Yes, but ironically being prepared to handle spikes with cloud tends to make it even less cost effective to do so, because it means you can plan for far higher utilisation of your on prem/colo/managed servers with little risk.

It takes very unusual load patterns for cloud to win on cost. It does occasionally happen, but far less often than developers tend to think.

There many reasons to choose cloud services, but cost is almost never one of them.

maccard · on Dec 17, 2023

> It does occasionally happen, but far less often than developers tend to think.

Guy asked what is a cloud workload, I responded. Nitpicking every tiny detail doesn't help.

> There many reasons to choose cloud services, but cost is almost never one of them.
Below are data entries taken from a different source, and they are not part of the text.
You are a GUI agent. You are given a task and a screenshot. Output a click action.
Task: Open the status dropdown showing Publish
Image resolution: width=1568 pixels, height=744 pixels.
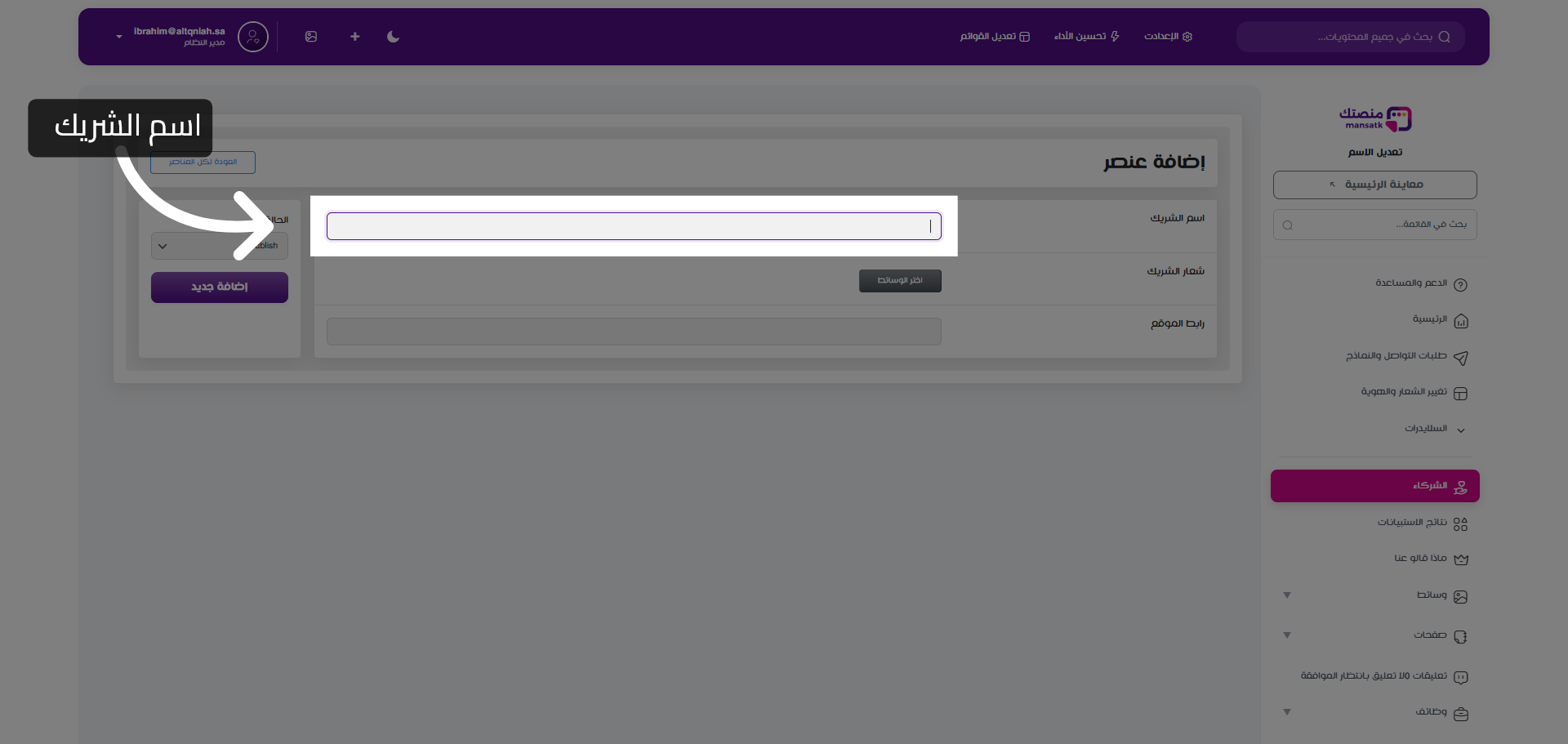coord(219,246)
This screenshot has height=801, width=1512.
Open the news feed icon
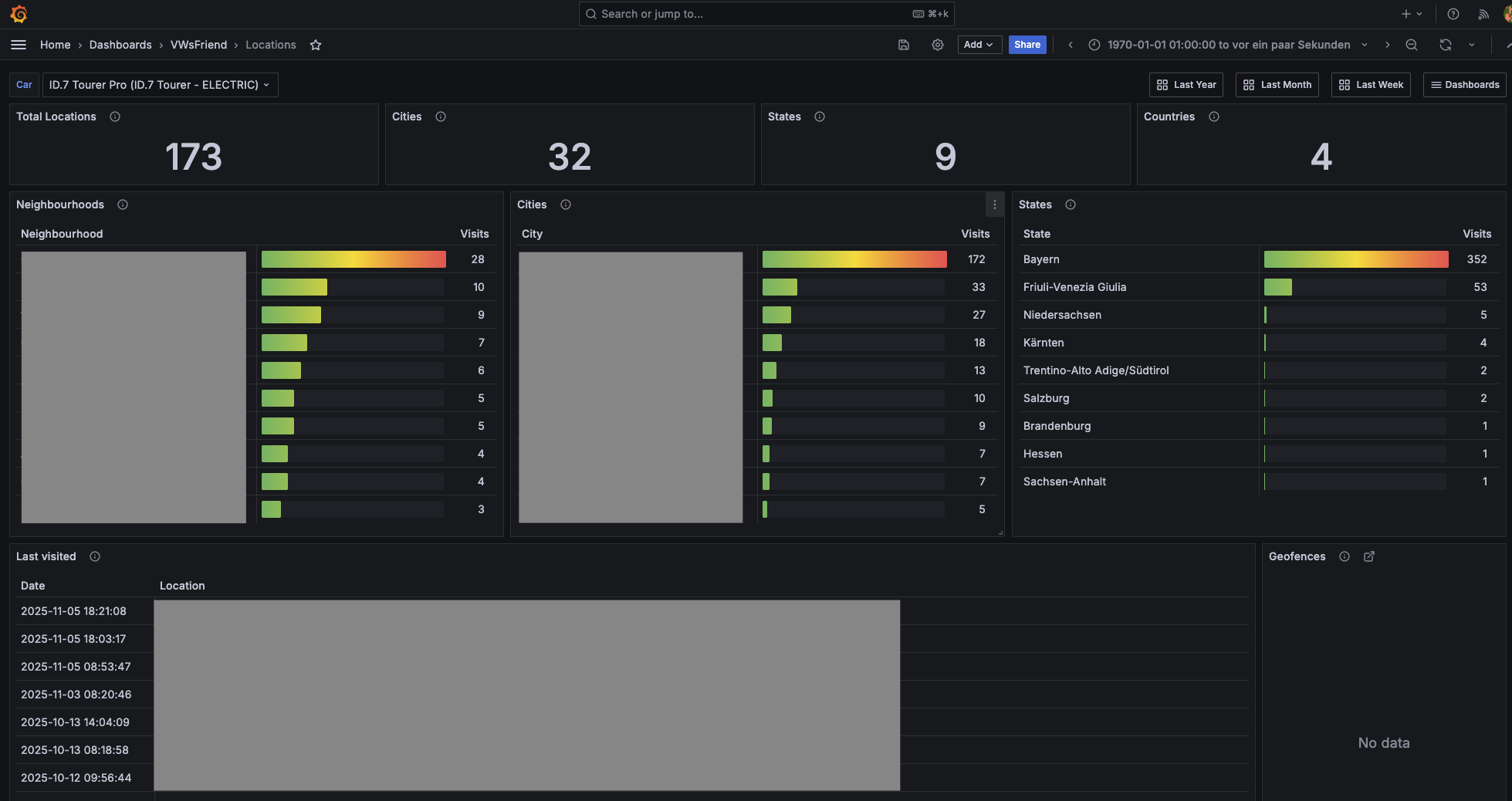pyautogui.click(x=1483, y=14)
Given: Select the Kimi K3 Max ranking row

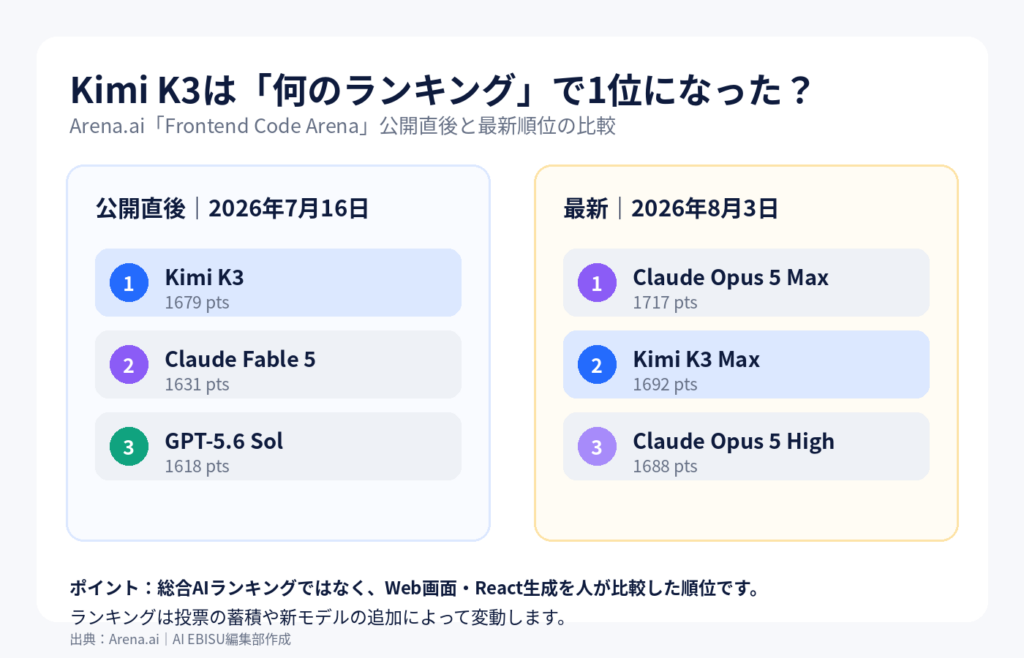Looking at the screenshot, I should (746, 364).
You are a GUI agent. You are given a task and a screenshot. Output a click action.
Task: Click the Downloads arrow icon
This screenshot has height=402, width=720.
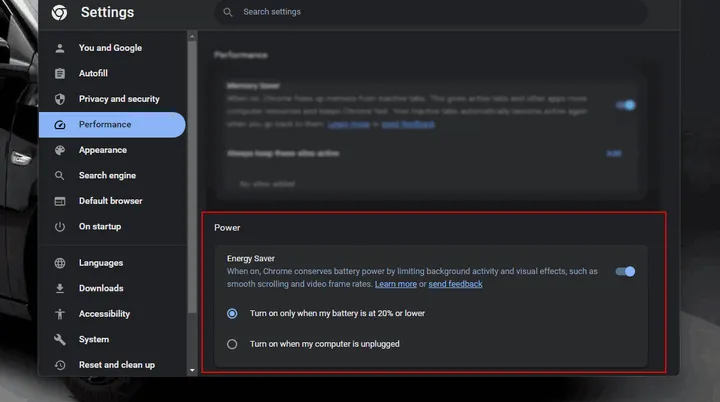tap(60, 288)
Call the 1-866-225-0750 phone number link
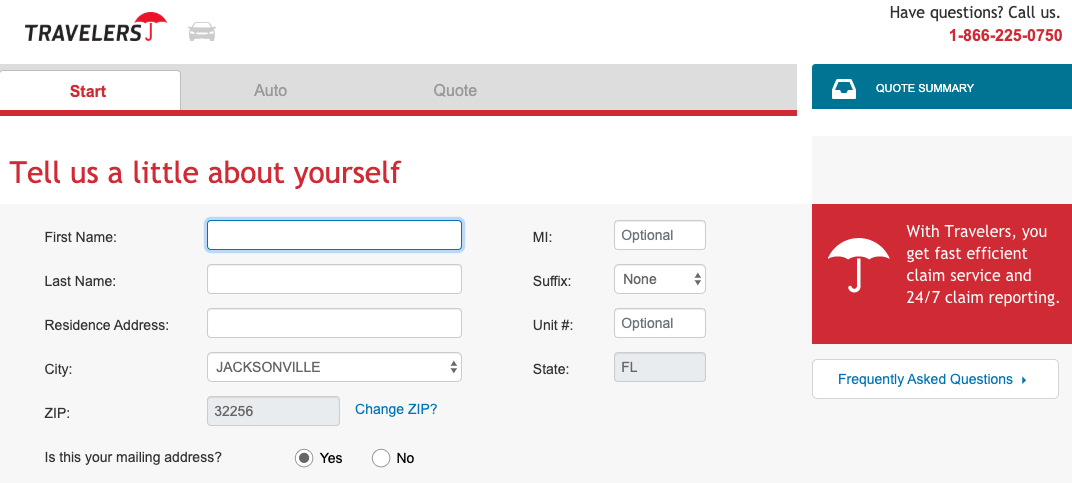 click(x=1005, y=35)
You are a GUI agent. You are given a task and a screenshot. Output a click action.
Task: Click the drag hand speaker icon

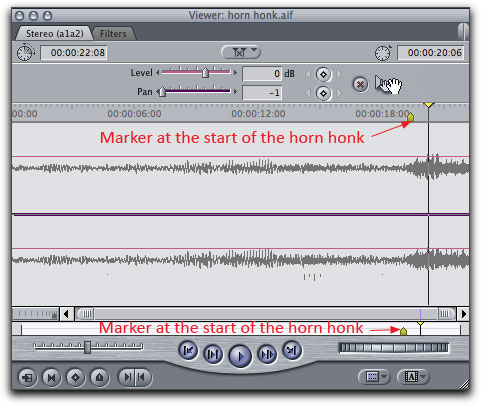tap(388, 84)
It's cheaper to pay me to manage IAM roles for lambdas and ECS instances for 5% of my time than it is to pay someone full-time to manage some sort of VMware or other system. It's easier and cheaper to find someone with experience with AWS who can provide value to the team and product than it is to find someone who can manage and maintain a cobbled together set of scripts to update apps. There are click and go options for deploying major self hosted services like grafana, k8s with secure details that I can use without spending any time (and time == $$$) learning about the developers preferred deployment scheme.

vidarh · on Dec 17, 2023

This isn't nitpicking, it's why the cloud option is very rarely cheapest. I've costed this out for many organizations over the years and tested the assumptions.

> It's cheaper to pay me to manage IAM roles for lambdas and ECS instances for 5% of my time than it is to pay someone full-time to manage some sort of VMware or other system.
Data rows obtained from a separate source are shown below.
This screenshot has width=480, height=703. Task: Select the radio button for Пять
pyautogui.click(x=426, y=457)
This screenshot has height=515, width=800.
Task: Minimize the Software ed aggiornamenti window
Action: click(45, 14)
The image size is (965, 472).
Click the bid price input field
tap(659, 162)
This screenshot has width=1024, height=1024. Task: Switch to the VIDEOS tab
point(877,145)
True, but it's a false equivalence, and one I often see used from people unaware of the ease of contracting this out on a fractional basis.

I used to make a living cleaning up after people who thought cloud was easier, who ended up often spending a fortune untangling years of accumulated cruft that just never happened for my non-cloud customers.

campbel · on Dec 15, 2023

Compute is at a premium, but you can shift opex/capex around which might be more suitable. It can also be cheaper in headcount since you need fewer operators and less expertise in datacenter operations.

adolph · on Dec 15, 2023

> you need fewer operators and less expertise in datacenter operations

Because you are paying someone else for them.

This is considered rational because those operators are presumably more productive in a pool of people using similar skills to support many customers rather than just one. It is similar to hiring a cleaning service rather than employing individual cleaners in a department of cleaning because cleaning things is not a core competency of business.

It might be less irrational if some amount of compute is part of the core competency of the business. Since "software is eating the world," compute is a core competency of all businesses except for the ones that don't realize it yet.